Anos depois – seu João já casado e com uma filha adolescente – aconteceu o encontro com o Elefante de Olinda. Entre 1986 e 1987, um dos diretores do clube, Alexandre Peixoto, amigo da família, indicou a filha de seu João para desfilar. Aldênia da Silva Trindade Terto, 46 anos, é a caçula de cinco filhos. A menina começou a sair no clube e ele foi fazendo amizade e ganhando confiança dos diretores. “Eu era um simples espectador do clube. Acompanhávamos, eu e minha mulher, porque ela era menor de idade. Depois, passei a colaborador. Por último, presidente, onde estou até hoje.”
Seu João vivenciou o período da rivalidade entre Elefante e Pitombeira dos Quatro Cantos. “São muitas histórias”, recordou.
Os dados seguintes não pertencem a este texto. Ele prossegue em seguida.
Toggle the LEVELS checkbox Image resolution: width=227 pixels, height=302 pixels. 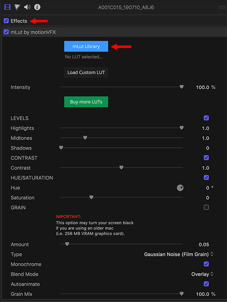(x=206, y=118)
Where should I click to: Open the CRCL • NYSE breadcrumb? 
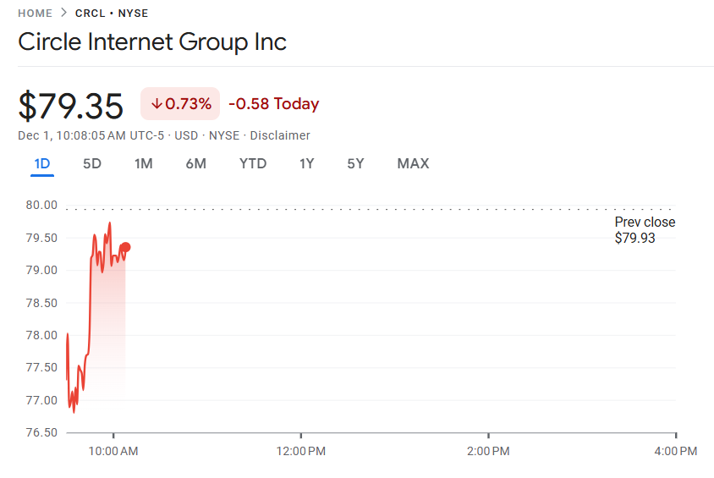point(112,14)
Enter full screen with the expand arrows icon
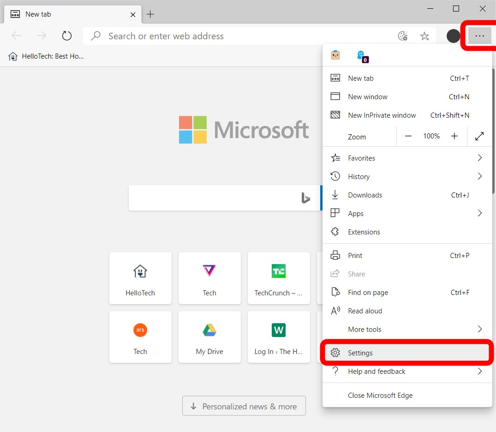 pos(479,136)
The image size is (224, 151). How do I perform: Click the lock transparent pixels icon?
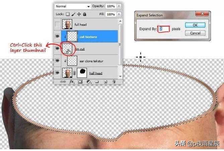(68, 14)
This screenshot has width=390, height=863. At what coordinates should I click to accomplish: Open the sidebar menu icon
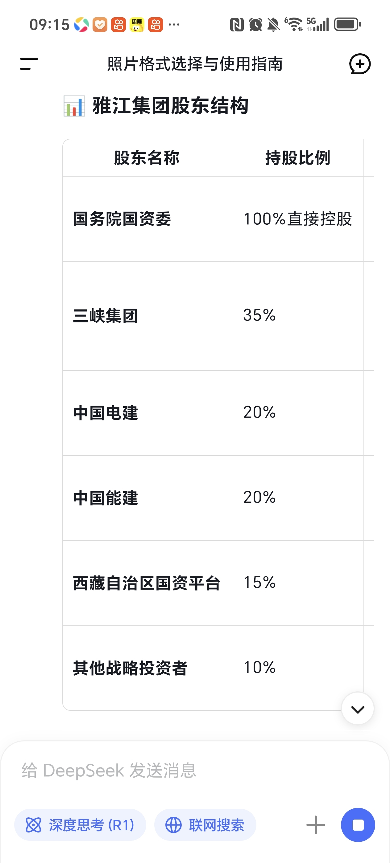pos(29,64)
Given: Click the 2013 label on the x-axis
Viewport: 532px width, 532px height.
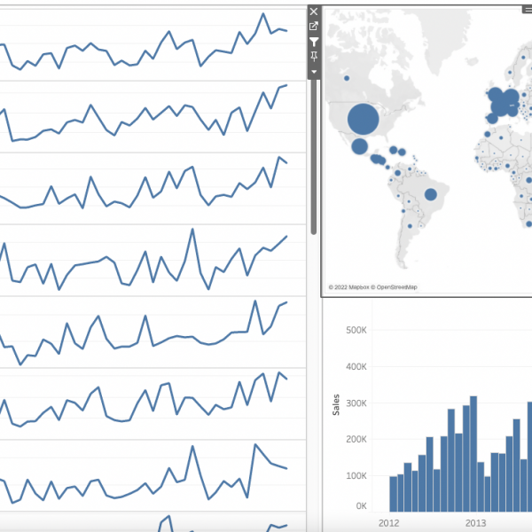Looking at the screenshot, I should 476,522.
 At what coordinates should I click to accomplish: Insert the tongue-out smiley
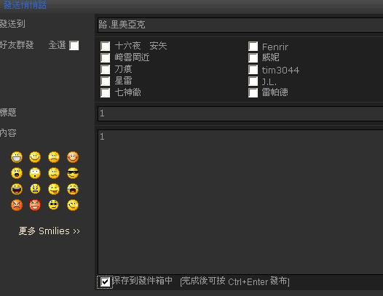point(54,189)
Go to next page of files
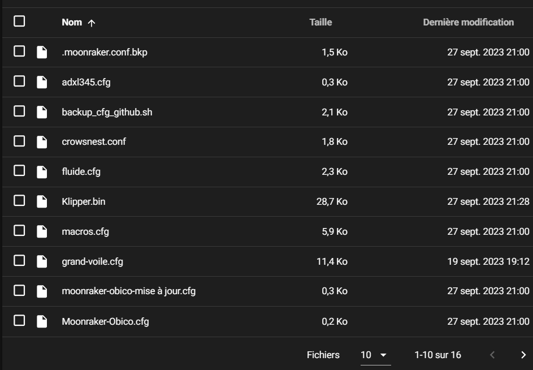 523,355
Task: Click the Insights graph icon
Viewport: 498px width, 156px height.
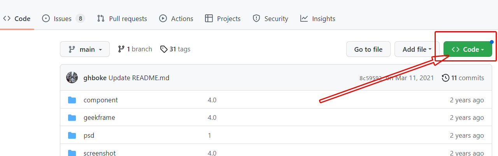Action: (304, 18)
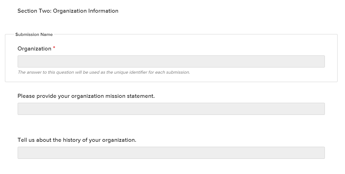Click the words 'Organization Information' in heading
Image resolution: width=345 pixels, height=174 pixels.
(x=86, y=11)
Segundo ele, Elefante saía do restaurante Zé Pequeno e Pitombeira do Hotel Samburá, os dois pontos na orla de Olinda. “A gente brincava na Avenida Getúlio Vargas. O presidente do Elefante, na época, era Brequinho. Ele querendo ganhar tempo para sair na frente da Pitombeira, passou rapidamente duas ruas para entrar na Getúlio Vargas. Mas a Pitombeira veio na carreira e passou na frente. Ele ficou doido. Gritou que era pra todo mundo correr atrás. A gente riu à vontade com as coisas dele.”
Outra ocasião, seu João e os amigos presenciaram o desentendimento na frente da Igreja do Bonfim, no Sítio Histórico. “Dei uma carreira com a turma, subimos uma ladeira que nem parecia que estávamos subindo. Descemos na Bica dos Quatro Cantos, no Varadouro, e tome pedra nas costas da gente. Foi uma confusão.”
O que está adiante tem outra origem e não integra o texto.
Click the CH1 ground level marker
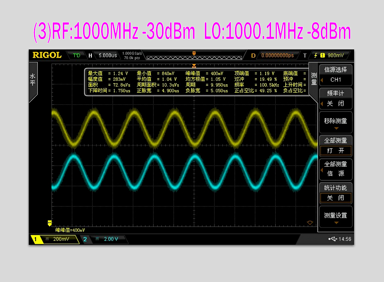The image size is (384, 282). [49, 223]
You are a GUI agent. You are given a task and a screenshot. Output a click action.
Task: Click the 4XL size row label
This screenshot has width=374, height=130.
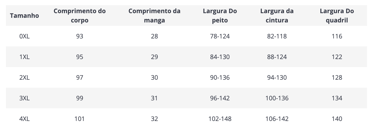(x=25, y=119)
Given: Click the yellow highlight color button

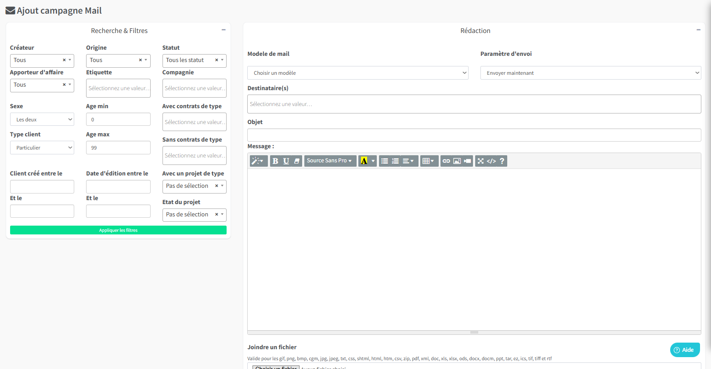Looking at the screenshot, I should tap(364, 161).
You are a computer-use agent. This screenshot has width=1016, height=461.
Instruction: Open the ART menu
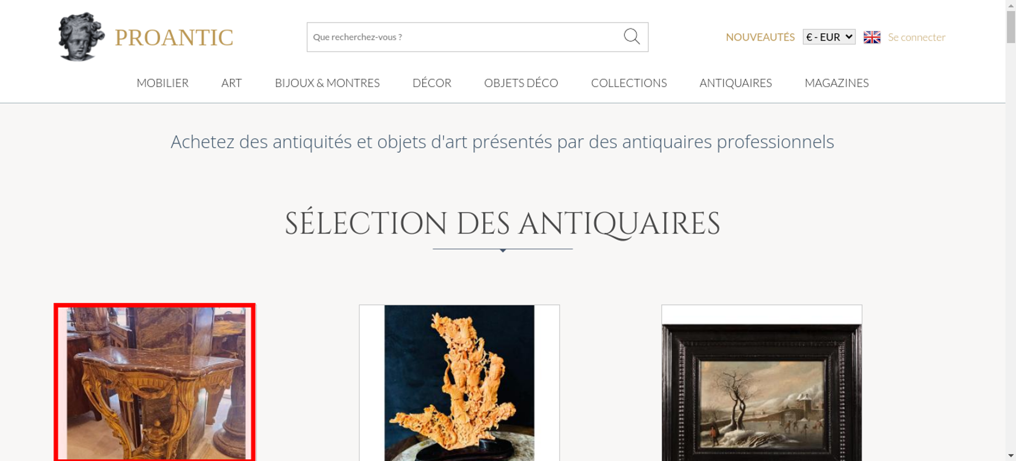click(x=232, y=83)
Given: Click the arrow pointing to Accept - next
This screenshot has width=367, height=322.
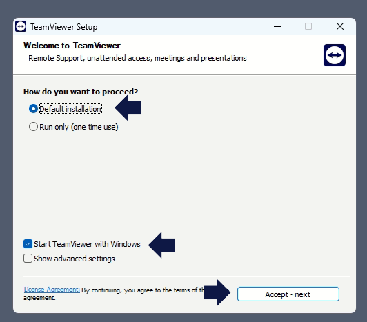Looking at the screenshot, I should [x=217, y=292].
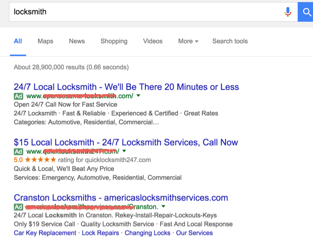Click Search tools option
Viewport: 313px width, 245px height.
coord(230,41)
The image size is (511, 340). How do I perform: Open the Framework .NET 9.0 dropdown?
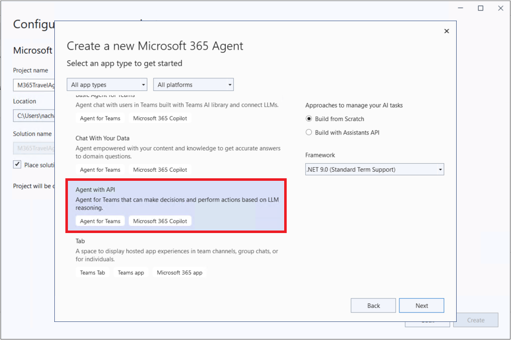(374, 170)
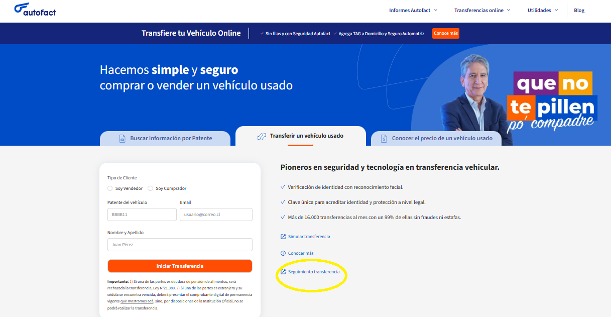Viewport: 611px width, 317px height.
Task: Open the Blog menu item
Action: click(579, 10)
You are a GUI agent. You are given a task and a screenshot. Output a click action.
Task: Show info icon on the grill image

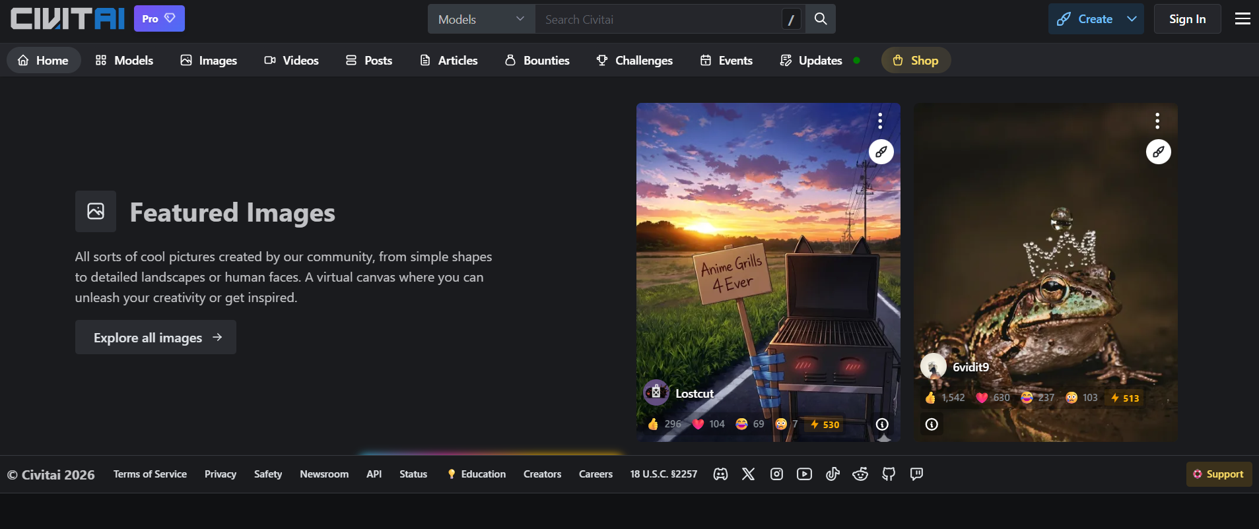point(882,424)
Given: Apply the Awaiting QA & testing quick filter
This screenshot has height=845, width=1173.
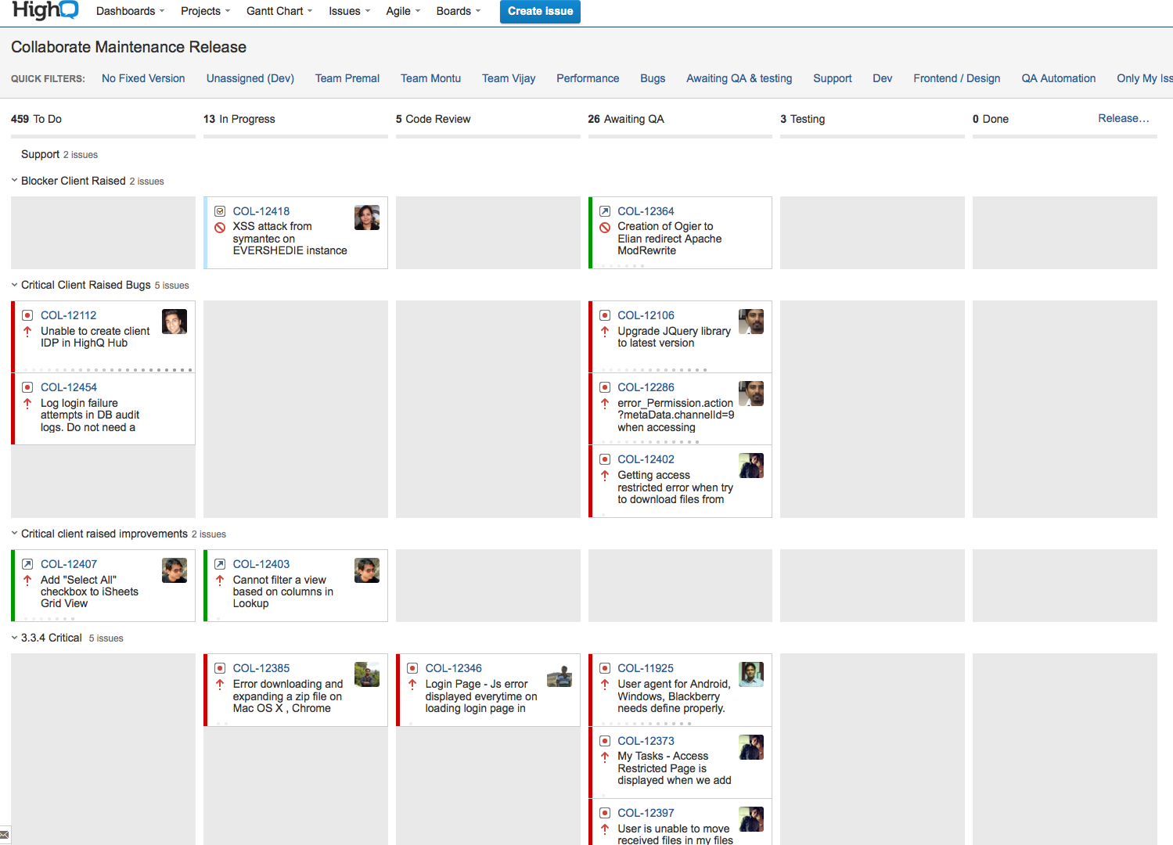Looking at the screenshot, I should click(739, 78).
Pelas memórias de seu João, famílias se mudaram de Olinda por causa dos problemas entre Elefante e Pitombeira. A competição era tanta que quando se aproximava o Carnaval e começavam a confeccionar as fantasias, as moças de Pitombeira colocavam um P na testa. As do Elefante, um E. Algo superado.
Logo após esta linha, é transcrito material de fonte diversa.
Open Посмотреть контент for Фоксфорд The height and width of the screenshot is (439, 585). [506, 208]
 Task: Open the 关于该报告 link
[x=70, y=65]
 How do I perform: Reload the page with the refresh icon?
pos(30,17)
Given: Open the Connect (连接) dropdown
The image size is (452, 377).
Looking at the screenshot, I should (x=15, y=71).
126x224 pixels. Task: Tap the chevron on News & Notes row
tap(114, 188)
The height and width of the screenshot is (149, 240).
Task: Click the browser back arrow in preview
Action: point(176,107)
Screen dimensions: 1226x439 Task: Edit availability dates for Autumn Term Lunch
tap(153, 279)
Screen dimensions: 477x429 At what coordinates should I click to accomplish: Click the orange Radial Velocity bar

O conselho para as novas gerações é esquecer as diferenças e promover a folia de rua. “Não desprezem isso. Se juntem a nós, os mais velhos, para adquirir experiência e dar continuidade a essa cultura popular, porque ela é muito rica. Somos nós, nordestinos, que temos maracatu, caboclinho, frevo. É nosso. Devíamos ser mais prestigiados, valorizados. Não se pode deixar de acompanhar essas tradições.”